もし逆の立場だったら おれは耐えられない。ゆうゆに実は彼氏ができていて、おれがそれを教えてもらえていなかったらと思うと……お兄ちゃん、大暴れしちゃうぞ。泣き叫びながらブレイクダンス踊るわ。頭頂部で回転するベイブレードになって彼氏の金的に左回転の蹴りを入れにいくから。野球部にトゲトゲの靴とか借りてな。

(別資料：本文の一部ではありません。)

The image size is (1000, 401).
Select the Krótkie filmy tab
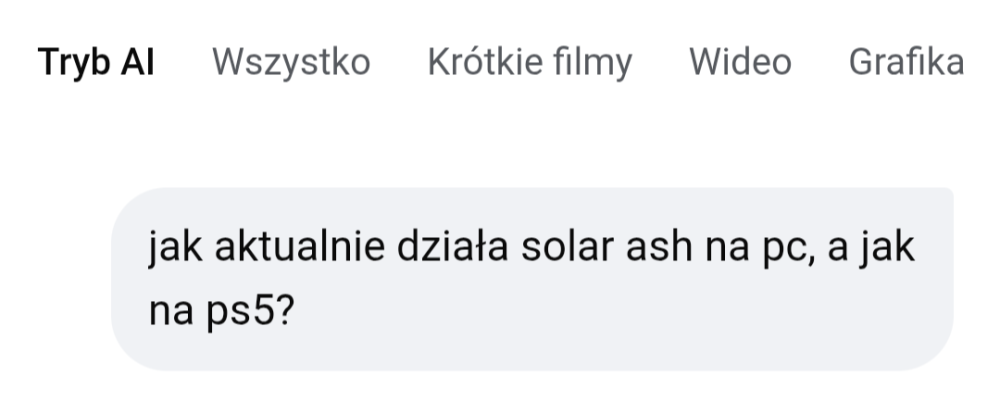(529, 63)
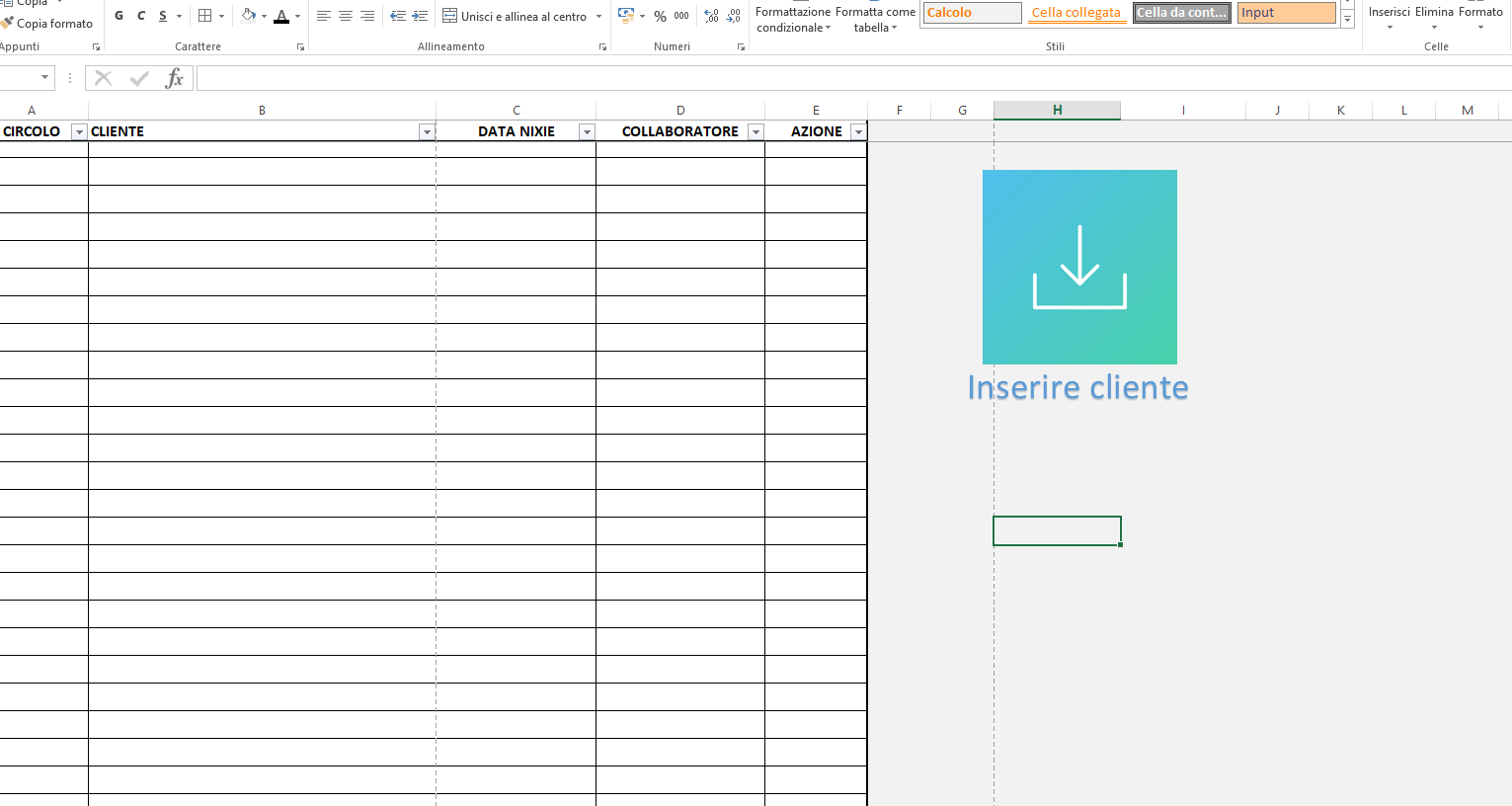This screenshot has height=806, width=1512.
Task: Toggle bold formatting (G)
Action: point(119,16)
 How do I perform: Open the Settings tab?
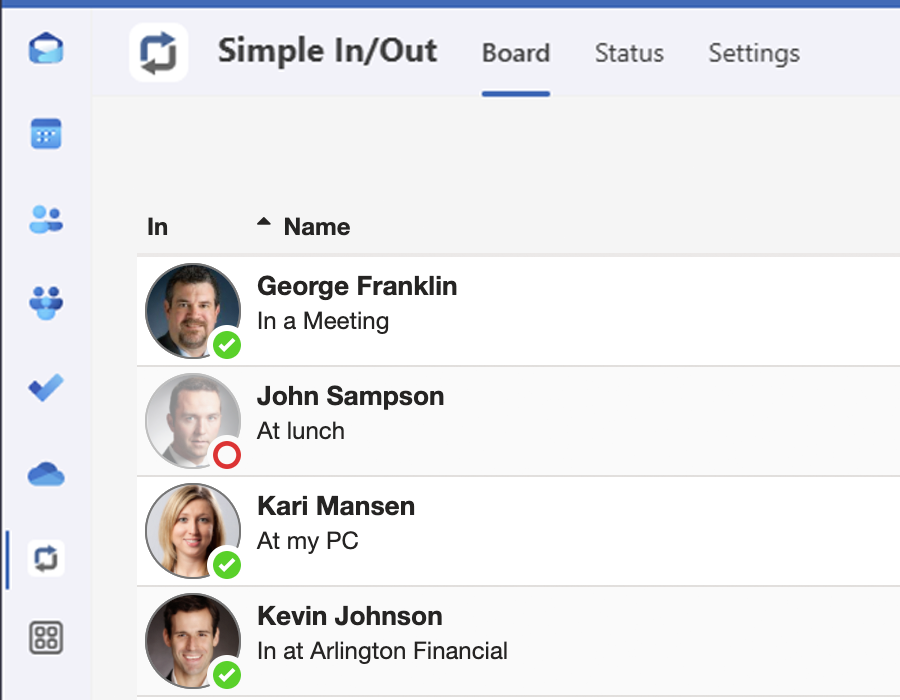pyautogui.click(x=754, y=54)
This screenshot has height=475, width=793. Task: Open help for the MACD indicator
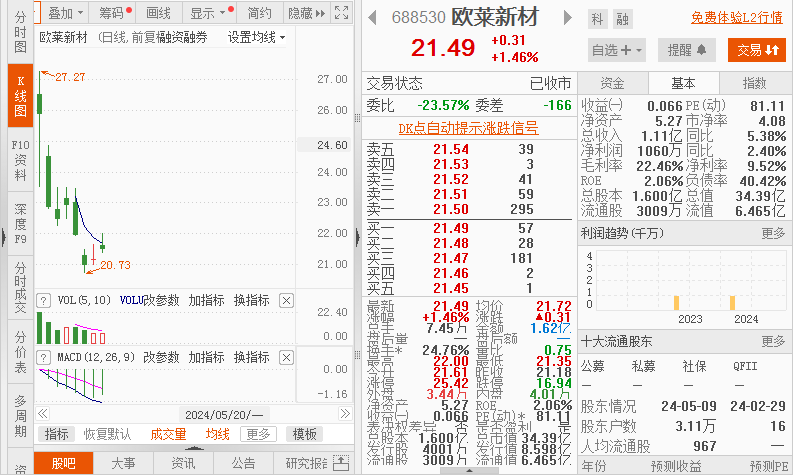click(43, 358)

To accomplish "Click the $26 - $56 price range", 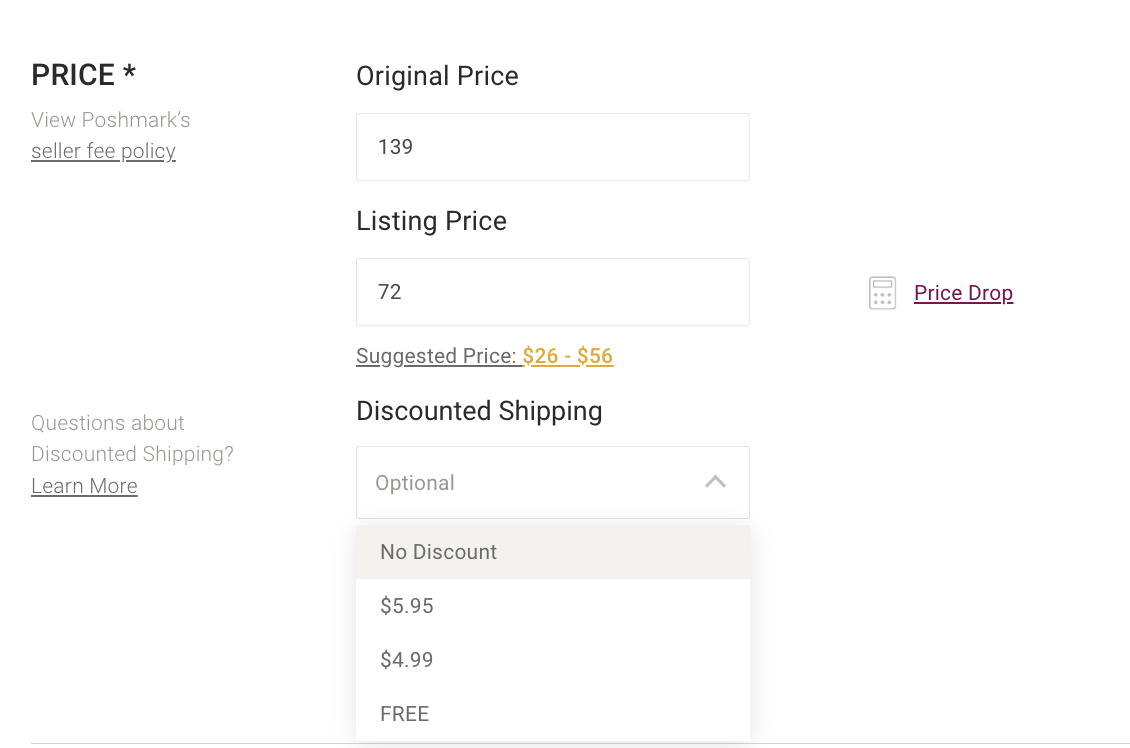I will pos(568,356).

「………………いいえ、訊く必要なんて……ないんです、本当は。確かめなくても、わかってるんです。この方の言う事を……兄さんが受け入れる筈はありません。」
「えっ」
「えっ」
おれとコンねーちゃんが声を揃えて ゆうゆの言葉に目を見開いた。
「わかっていますよ、兄さん。私、知ってますから。」
それは、どういう───、
「兄さんには、既に恋人がいますよね?」
「え゜゛」
「あぁ……」
ああーなんだ、そういう意味かあ、みたいな顔で納得した風のコンねーちゃんと、喉奥から変な声が出た おれ。
な、なんで…………。
教えてないぞ。何故それを、
「兄さんの様子から察するに、「それ」は1ヶ月ほど前から……兄さんの方から私に伝えてくれるまでは、こちらから確かめるのも野暮かと黙っていたんです。けれど律儀な兄さんのことですから。おそらく、1ヶ月記念日を彼女さんと過ごした後あたりで……それを区切りに私にも紹介してくれるようになるのではないかと……。それを裏付けるかのように、最近は私に対してもなんだか少し落ち着きを失っていましたし、スマホを見て浮かれてはカレンダーの日付をしきりに気にしていました。───よって。そんな、出来たばかりの恋人をもつ兄さんが。真面目で優しい兄さんが、不誠実な答えを出すなんてことは、ありえません。先程の……ここのお さんの申し出を、受け入れたはずはないんです。間違いありません。……そう言い切れるのに、わざわざ問うて確認した理由は…………先ほど見た距離感、が。まるで兄さんが慰められているかのように見えたので……。察する ここのお さんとの関係からして、それは、兄さんが丁度このタイミングで唐突に恋人から愛想を尽かされ振られた、なんてことがない限り考えられない状況では?などと考えてしまったのです。けれど自分から振るならまだしも、私の兄さんが振られるなんて。流石にそんなことはありえないので、まさかとは思いますが……どこか私の仮説が間違っているのかもしれないと……。それで仕方なく、兄さんに直接たしかめようと」
いや全部われてんじゃん(笑)。なにこれ?
「全部われてんじゃん!!!!!!!!!!!」
驚愕と羞恥の限界突破でめちゃくちゃになった情緒から放たれたオトコの叫びが。
ヨンマルゴ号室───東京郊外に建つ『ユニスピースマンション』。その一室に、なんとも情けなく響き渡った。